TUNA:驯服统一视觉表征以构建原生统一多模态模型
TUNA: Taming Unified Visual Representations for Native Unified Multimodal Models
December 1, 2025
作者: Zhiheng Liu, Weiming Ren, Haozhe Liu, Zijian Zhou, Shoufa Chen, Haonan Qiu, Xiaoke Huang, Zhaochong An, Fanny Yang, Aditya Patel, Viktar Atliha, Tony Ng, Xiao Han, Chuyan Zhu, Chenyang Zhang, Ding Liu, Juan-Manuel Perez-Rua, Sen He, Jürgen Schmidhuber, Wenhu Chen, Ping Luo, Wei Liu, Tao Xiang, Jonas Schult, Yuren Cong
cs.AI
摘要
统一多模态模型(UMMs)致力于在单一框架内协同实现多模态理解与生成任务。我们提出TUNA——一种原生统一多模态模型,其通过将VAE编码器与表征编码器级联构建出统一的连续视觉表征空间。这种统一表征空间支持对图像和视频进行端到端的理解与生成处理。相较于采用解耦表征的先前模型,TUNA的统一视觉空间避免了分立编码器带来的表征格式失配问题,在理解与生成任务上均优于解耦方案。此外,我们发现更强的预训练表征编码器能持续提升所有多模态任务性能,这凸显了表征编码器的重要性。最终在这种统一架构下,联合训练理解与生成数据可使两项任务相互促进而非相互干扰。我们在多模态理解与生成基准上的大量实验表明,TUNA在图像/视频理解、图像/视频生成以及图像编辑任务中均取得最先进成果,验证了其统一表征设计的有效性与可扩展性。
English
Unified multimodal models (UMMs) aim to jointly perform multimodal understanding and generation within a single framework.

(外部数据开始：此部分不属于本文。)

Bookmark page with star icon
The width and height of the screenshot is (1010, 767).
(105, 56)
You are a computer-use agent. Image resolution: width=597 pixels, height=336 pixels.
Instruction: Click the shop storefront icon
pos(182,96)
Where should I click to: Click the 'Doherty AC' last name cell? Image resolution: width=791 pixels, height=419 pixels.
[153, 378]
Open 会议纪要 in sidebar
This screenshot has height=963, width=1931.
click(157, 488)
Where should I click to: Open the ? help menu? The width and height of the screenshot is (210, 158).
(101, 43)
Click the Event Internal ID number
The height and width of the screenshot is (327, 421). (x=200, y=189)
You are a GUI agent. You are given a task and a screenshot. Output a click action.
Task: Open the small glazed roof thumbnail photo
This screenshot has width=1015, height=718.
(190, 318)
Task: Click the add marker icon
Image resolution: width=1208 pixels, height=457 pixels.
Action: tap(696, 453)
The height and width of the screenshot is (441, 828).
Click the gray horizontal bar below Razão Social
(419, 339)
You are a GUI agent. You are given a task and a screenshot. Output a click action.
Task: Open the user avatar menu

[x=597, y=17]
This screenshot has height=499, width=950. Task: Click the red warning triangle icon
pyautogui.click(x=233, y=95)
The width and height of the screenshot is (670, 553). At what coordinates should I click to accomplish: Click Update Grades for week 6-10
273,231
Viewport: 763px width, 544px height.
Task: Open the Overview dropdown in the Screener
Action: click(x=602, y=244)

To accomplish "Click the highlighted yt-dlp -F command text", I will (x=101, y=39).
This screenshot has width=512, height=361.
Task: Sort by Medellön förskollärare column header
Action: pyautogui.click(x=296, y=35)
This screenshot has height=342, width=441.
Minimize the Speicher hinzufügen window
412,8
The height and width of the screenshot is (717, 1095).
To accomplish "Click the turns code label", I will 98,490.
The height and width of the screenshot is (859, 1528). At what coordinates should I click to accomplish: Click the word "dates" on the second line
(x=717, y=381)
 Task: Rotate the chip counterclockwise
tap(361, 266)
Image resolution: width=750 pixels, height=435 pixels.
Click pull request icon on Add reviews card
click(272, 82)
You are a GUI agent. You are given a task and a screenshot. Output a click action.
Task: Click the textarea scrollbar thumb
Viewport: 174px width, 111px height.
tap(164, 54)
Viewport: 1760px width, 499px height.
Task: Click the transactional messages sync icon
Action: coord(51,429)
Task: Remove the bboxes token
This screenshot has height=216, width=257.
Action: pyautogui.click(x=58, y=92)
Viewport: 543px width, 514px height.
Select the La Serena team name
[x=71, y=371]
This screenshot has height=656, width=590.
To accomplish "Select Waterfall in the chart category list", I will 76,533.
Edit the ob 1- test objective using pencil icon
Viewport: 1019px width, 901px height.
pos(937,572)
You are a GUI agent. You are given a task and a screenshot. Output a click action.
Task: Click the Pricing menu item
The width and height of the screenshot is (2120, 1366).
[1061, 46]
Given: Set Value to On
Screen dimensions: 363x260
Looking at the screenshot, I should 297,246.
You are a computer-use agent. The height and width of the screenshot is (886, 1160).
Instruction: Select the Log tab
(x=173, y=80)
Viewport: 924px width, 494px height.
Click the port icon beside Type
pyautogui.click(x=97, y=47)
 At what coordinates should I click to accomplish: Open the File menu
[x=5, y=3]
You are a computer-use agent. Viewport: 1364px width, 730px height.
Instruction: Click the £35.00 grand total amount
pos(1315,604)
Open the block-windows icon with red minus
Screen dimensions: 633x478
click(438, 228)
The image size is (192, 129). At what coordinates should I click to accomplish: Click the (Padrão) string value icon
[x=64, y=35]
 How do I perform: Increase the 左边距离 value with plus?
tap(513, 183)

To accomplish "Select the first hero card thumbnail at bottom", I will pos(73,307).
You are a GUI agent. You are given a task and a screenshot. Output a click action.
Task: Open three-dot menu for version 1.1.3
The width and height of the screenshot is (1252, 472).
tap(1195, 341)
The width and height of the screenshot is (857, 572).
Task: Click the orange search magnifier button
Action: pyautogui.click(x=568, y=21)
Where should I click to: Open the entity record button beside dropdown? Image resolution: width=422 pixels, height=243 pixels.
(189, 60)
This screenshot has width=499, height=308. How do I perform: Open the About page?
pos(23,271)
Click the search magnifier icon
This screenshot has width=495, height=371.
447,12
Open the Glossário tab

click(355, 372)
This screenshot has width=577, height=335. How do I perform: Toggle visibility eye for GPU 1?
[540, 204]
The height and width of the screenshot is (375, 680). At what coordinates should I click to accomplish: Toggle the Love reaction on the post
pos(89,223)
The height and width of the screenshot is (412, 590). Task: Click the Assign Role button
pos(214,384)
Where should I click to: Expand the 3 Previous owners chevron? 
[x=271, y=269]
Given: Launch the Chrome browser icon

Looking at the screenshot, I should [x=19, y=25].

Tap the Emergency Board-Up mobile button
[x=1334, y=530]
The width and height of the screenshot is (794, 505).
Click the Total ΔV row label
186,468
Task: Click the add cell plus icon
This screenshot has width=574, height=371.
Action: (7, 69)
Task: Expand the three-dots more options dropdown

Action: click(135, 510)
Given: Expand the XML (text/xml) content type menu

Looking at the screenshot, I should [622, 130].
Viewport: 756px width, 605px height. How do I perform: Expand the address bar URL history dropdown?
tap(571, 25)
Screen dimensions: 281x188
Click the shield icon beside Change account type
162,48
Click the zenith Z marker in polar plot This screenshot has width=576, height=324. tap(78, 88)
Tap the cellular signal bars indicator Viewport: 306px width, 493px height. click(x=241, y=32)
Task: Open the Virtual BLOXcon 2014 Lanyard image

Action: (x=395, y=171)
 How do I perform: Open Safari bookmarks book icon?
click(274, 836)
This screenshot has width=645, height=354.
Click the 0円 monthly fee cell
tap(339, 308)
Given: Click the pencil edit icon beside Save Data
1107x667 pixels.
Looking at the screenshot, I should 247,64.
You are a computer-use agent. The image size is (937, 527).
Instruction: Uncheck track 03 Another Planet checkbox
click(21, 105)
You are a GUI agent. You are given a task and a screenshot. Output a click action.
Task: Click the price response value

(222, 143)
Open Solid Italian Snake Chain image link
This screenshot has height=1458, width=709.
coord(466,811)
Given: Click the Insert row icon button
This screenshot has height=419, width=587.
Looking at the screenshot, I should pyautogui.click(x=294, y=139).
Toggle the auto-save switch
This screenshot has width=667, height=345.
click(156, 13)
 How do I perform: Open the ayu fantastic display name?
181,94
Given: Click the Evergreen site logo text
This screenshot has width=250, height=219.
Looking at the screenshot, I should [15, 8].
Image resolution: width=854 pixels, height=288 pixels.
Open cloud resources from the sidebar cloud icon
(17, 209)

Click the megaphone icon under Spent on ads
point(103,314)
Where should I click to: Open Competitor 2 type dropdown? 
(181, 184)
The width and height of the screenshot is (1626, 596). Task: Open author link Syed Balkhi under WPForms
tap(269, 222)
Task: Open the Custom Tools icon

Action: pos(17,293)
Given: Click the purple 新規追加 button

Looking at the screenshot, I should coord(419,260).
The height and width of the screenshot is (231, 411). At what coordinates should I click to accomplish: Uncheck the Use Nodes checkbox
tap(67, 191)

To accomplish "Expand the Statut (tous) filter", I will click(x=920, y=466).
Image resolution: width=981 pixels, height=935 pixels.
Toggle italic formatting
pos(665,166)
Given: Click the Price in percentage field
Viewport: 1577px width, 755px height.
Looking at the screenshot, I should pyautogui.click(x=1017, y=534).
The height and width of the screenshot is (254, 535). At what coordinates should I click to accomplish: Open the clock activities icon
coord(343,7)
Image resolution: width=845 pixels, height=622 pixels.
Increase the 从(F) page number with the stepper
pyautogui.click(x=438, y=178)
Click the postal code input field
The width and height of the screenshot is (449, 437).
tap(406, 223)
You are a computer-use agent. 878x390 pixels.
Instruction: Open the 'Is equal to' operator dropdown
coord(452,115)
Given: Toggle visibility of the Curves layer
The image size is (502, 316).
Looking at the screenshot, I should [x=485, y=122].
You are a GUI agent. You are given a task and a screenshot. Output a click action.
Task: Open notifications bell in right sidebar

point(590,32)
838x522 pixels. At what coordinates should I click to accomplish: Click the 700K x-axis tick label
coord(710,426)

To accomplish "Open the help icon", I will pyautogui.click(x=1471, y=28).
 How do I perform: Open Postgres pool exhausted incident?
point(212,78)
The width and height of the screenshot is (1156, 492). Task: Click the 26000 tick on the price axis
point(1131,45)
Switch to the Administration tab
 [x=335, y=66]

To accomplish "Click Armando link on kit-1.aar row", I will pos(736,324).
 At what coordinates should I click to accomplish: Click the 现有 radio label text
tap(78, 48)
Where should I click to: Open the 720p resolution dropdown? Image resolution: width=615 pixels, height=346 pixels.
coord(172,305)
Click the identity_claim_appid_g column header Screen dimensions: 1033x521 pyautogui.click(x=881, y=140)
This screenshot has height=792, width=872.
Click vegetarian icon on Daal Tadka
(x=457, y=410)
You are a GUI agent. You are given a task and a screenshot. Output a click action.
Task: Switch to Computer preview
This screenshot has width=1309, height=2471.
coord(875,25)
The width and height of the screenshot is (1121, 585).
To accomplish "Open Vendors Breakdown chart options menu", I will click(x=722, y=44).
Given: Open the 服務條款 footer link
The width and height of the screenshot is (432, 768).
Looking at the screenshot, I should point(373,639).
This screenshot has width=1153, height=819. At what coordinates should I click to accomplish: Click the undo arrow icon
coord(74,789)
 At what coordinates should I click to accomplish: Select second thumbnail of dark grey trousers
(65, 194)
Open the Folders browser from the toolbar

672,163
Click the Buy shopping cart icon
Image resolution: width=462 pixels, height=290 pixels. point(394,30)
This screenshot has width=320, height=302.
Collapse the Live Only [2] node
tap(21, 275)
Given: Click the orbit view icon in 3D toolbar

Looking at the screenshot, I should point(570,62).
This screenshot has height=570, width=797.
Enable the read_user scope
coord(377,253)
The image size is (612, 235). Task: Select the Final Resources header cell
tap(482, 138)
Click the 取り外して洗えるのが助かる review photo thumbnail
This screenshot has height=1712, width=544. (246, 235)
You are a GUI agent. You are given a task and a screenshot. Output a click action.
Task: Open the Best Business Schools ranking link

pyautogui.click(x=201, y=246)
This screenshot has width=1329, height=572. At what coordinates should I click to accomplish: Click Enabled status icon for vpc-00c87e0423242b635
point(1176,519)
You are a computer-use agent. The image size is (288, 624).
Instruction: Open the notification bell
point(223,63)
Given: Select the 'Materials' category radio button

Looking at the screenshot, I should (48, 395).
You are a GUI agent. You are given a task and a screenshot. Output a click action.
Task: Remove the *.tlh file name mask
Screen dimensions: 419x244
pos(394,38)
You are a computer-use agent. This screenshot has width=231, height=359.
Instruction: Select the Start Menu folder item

We present TUNA, a native UMM that builds a unified continuous visual representation by cascading a VAE encoder with a representation encoder. This unified representation space allows end-to-end processing of images and videos for both understanding and generation tasks. Compared to prior UMMs with decoupled representations, TUNA's unified visual space avoids representation format mismatches introduced by separate encoders, outperforming decoupled alternatives in both understanding and generation. Moreover, we observe that stronger pretrained representation encoders consistently yield better performance across all multimodal tasks, highlighting the importance of the representation encoder. Finally, in this unified setting, jointly training on both understanding and generation data allows the two tasks to benefit from each other rather than interfere. Our extensive experiments on multimodal understanding and generation benchmarks show that TUNA achieves state-of-the-art results in image and video understanding, image and video generation, and image editing, demonstrating the effectiveness and scalability of its unified representation design.